Getting yesterday DATE

Hi
It is possible pass to one program a parameter YESTERDAY DATE , i mean the current date less one day (sysdate -1) ?

Perderabo wrote a cool date script that will do what you ask and more! Click Here To Get the Script. Use the date_calc script to calculate the date you need then pass it as a parameter to your script. Good Luck.

I needed that functionality once too, I went about it by appending the current date to a file every day at 23:59 in cron... then refrencing that file whenever I needed to write a script to get things for yesterday... or last 5 days and so on and so forth.

yesterdaysdate=`head -1 $datefile`
past5days=`head -5 $datefile`

Interesting work-around; it sounds like you'd end up with a large file in a short amount of time though ... Perderabo's script is worth taking a look at. It has a ton of functionality to it.
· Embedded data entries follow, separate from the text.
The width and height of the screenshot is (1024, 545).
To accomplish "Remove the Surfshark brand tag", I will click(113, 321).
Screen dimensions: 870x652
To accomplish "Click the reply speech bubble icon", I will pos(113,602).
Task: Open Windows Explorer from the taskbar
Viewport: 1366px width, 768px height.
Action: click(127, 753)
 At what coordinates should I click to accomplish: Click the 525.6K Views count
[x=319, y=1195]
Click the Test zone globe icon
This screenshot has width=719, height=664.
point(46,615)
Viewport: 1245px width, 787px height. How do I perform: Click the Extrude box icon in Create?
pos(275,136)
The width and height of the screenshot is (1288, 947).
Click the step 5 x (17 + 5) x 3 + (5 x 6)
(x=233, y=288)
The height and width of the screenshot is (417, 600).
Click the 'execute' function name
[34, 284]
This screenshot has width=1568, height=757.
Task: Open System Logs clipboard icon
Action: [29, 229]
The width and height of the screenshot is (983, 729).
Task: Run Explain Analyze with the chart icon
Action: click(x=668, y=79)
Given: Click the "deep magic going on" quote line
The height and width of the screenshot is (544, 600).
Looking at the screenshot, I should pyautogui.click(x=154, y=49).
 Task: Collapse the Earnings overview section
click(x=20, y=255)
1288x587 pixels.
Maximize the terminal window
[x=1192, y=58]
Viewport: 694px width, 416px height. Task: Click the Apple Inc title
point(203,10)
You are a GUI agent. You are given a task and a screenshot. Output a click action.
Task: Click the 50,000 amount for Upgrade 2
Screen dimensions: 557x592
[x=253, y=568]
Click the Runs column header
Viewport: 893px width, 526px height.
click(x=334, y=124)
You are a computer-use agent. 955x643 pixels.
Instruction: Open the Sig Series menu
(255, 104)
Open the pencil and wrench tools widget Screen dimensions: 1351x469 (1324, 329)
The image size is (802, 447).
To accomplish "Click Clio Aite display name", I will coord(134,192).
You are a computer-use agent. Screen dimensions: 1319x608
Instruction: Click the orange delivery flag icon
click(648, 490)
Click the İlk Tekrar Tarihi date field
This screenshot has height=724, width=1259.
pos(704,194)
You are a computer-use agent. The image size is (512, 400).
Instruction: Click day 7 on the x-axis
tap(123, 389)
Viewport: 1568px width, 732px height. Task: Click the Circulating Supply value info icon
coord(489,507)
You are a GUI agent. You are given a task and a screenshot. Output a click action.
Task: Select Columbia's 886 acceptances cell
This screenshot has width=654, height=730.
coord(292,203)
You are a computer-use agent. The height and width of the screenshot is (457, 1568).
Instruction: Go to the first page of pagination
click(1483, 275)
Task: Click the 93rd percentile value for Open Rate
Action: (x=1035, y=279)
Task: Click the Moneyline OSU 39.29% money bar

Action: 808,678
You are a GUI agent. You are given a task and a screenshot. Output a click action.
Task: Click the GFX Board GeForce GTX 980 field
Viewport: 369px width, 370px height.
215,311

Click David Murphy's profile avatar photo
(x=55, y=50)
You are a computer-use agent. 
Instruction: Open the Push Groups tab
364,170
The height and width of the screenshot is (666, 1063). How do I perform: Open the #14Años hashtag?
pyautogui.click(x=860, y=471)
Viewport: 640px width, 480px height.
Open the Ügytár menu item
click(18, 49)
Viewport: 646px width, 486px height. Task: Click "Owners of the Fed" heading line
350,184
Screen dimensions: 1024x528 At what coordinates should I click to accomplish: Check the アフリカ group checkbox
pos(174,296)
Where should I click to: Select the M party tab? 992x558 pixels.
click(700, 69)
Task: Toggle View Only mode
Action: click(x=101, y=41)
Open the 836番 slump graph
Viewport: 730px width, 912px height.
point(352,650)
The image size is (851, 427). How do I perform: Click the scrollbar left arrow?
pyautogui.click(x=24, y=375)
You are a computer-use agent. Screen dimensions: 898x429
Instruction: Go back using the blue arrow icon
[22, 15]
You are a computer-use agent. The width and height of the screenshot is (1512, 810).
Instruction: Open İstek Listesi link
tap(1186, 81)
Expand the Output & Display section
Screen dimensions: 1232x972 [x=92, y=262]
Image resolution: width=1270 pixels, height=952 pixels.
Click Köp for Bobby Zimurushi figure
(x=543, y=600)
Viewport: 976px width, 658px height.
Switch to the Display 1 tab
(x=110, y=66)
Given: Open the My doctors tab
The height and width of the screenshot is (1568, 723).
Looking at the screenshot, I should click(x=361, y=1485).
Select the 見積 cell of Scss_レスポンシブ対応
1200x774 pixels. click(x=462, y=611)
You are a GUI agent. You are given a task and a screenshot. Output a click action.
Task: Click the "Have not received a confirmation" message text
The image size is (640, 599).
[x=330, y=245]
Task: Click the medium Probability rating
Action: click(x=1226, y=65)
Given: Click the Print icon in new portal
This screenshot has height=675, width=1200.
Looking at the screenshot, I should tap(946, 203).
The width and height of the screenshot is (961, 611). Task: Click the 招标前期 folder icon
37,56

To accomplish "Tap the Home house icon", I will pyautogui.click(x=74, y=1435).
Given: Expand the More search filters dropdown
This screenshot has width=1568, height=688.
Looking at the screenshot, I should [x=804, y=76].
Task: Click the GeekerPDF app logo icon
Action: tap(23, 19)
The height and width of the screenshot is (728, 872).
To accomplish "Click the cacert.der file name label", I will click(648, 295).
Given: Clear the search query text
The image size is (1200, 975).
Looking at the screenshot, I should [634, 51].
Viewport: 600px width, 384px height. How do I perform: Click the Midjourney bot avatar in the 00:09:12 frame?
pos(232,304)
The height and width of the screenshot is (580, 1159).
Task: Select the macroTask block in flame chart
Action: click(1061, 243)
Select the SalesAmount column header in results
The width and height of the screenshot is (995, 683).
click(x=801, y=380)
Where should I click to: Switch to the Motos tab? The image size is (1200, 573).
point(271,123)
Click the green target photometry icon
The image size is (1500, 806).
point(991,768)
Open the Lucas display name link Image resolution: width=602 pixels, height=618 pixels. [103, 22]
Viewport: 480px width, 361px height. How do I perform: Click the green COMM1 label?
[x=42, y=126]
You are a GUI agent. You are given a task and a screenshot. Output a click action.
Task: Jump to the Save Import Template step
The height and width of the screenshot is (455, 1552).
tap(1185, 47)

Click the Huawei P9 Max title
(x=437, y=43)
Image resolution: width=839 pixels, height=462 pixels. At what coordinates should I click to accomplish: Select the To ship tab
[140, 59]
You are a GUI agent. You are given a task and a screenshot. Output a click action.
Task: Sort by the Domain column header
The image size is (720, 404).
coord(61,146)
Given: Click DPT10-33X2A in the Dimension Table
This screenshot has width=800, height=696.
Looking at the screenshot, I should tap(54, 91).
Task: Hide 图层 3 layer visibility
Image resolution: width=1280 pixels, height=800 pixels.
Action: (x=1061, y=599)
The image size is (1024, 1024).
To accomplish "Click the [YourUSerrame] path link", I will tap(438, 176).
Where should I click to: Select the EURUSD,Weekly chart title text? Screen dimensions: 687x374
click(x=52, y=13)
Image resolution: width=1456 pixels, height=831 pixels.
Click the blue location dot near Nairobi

Here is how I get yesterdays date

DATE_STAMP=`TZ=CST+24 date +%y%m%d`

3 Likes

Try the following command at your unix prompt:

perl -e 'print localtime(time() - 86400) . "\n" '

If your unix machine has Perl installed, then it will work.

This works but can you please tell for what we use "TZ" and "CST"???

The 'TZ' parameter permits overriding the default time zone. 'CST' is the name of a timezone.

Read the FAQ Yesterdays Date/Date Arithmetic

Jean-Pierre.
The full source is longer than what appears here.